Shades Creek is presently a popular destination for fishing, canoeing, swimming, and hiking. Plans to continue development of pre-existing trails, such as the Shades Creek Greenway in Homewood, are set for 2025.

== Preservation ==
As urban development has grown surrounding Shades Creek, there has been an increasing concern for the creek and watershed health. The Shades Creek Watershed Management Plan, published in December 2021, identified the major problems as:

Water Quality and Pollution

- Excessive erosion and sedimentation
- Litter accumulation
- Excessive nutrient loading causing excessive algae growth

Stormwater Management and Infrastructure

- Poor flood management and stream rerouting causing increased erosion due to increased water velocity

Loss of Natural Habitat

- Urbanization and increased runoff volumes harming habitats

Public Education and Awareness

The plan promotes an increase in local regulation, public education, green infrastructure, and stream restoration to combat these issues.

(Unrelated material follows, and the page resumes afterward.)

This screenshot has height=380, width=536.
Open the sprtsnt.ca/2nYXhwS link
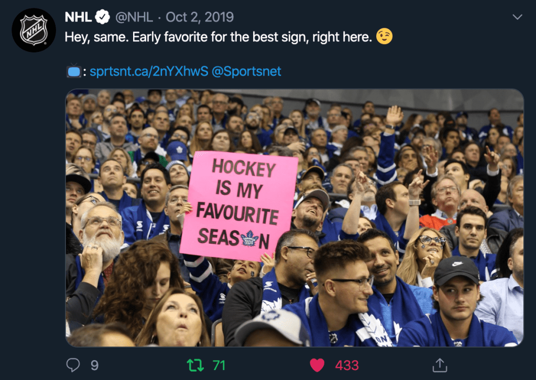148,71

Below is an incomprehensive list of groups that presently advocate for the preservation of Shades Creek:

Friends of Shades Creek – Founded in August 1998, the group consists of local citizens committed and is made possible through memberships and donations. They serve as advocates for Shade's creek and often coordinate cleanup efforts.

Ruffner Mountain Nature Preserve – Founded in 1977, the Ruffner Mountain Conservancy began as a movement to protect Ruffner Mountain's ecosystem from development. Shades Creek runs through the preservation and is protected in the park.

Cahaba River Society – Founded in 1988 with a mission to restore and protect the Cahaba River Watershed and its rich diversity of life. They work to improve local, state, and federal water quality protections, restore freshwater habitats, encourage recreation, and increase economic growth from tourism.